The voluntary recall of one lot of its 0.9% sodium chloride injection, USP, 1000 mL, came after a customer found brass particulate in the primary container. The company also announced the recall of two lots of its diazepam injection after customer reports said a loose crimp or no crimp was applied to the fliptop vial and/or the fliptop vial was leaking around the collar when inverted.
The company said it has not received any reports of adverse events for either injection and it is investigating the root cause of the contamination.
The particulate in the sodium chloride injection was identified as containing copper, zinc and lead, according to the US FDA (Food and Drug Administration). If administered, solution containing brass particulate may result in occlusion of small blood vessels, according to the FDA. Copper toxicity may result in a worst case scenario, resulting in possible fatal hepatic necrosis, the FDA added.
The sodium chloride injection was distributed between January 2013 and March 2013 to wholesalers/distributors, hospitals and pharmacies nationwide. "Regarding where the product is made, Hospira doesn't typically disclose the manufacturing location of individual products," Hospira spokesman Tareta Adams told Outsourcing-Pharma.com.
The diazepam lots were distributed from October 2012 through December 2012.
In addition, the company also recently announced it was expanding its February 26, 2013 recall of sodium acetate injections to include two more lots. The additional lots, distributed from January through February 2013, are being recalled after customers said no crimp was applied to the fliptop vial. The recall is a precautionary measure, Hospira said.
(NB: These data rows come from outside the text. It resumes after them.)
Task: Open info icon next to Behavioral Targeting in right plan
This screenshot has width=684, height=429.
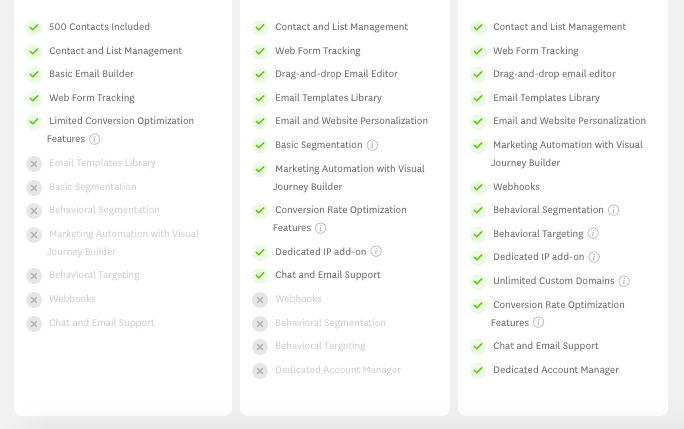Action: point(593,233)
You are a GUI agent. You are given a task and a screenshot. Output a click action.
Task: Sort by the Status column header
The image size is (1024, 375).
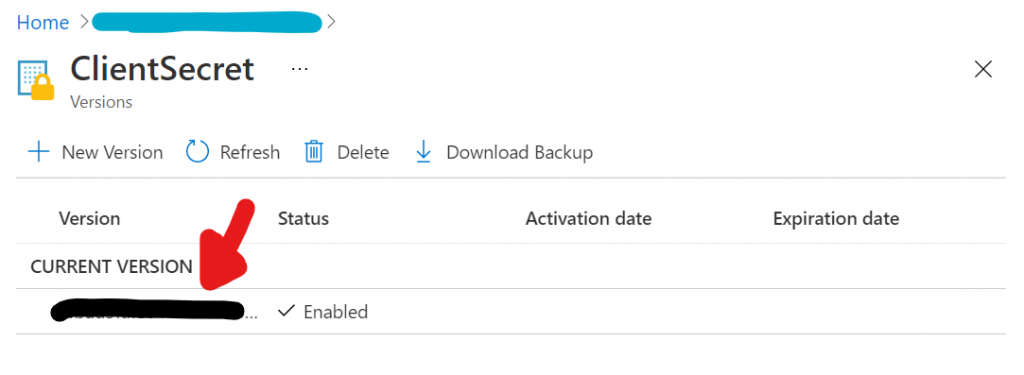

The issue of missing crimps cropped up in recalls of multiple lots of five different injections in late February. Another lot of the same sodium chloride injection was recalled for being incorrectly released without meeting product specifications, according to the announcement.
The recalls were related to faulty packaging and “visible particles embedded in the glass identified during a retain sample.”
The numerous recalls over the last few months come as the FDA has recently completed it re-inspection of the company’s Rocky Mount, NC, manufacturing facility and issued another Form 483.
The facility was cited with 20 violations, three of which were repeat observations, Hospira said in an SEC filing. The company pledged last year to invest $85m in the site and add 200 more jobs there but a response on how this plan will transpire following the 483 was not received by press time.
The warnings also follow similar 483s issued at the company’s facilities in Colorado and Austin, Texas, as well as one for its Lake Forest, Illinois device plant. The company’s other device plant in Costa Rica was hit last year with an import ban on several devices, furthering the company’s troubles.
The remediation efforts to fix these issues are pegged at about $375m, but that figure was largely dependent on how harsh the violations are for the Rocky Mount plant.
Possible Consent Decree
Several Wall Street analysts have said Hospira may have to enter into a consent decree with the FDA because of the nature and frequency of the recalls and manufacturing violations at its plants.
“I was always told it would take a while, because Hospira is complicated and functions across different FDA divisions,” RBC analyst Shibani Malhotra said. “And so, everyone at the agency needs to be aligned for a consent decree. With the import ban from Costa Rica, the Austin 483, the Lake Forest 483 and now the Rocky Mount one, I cant see how the agency won't act."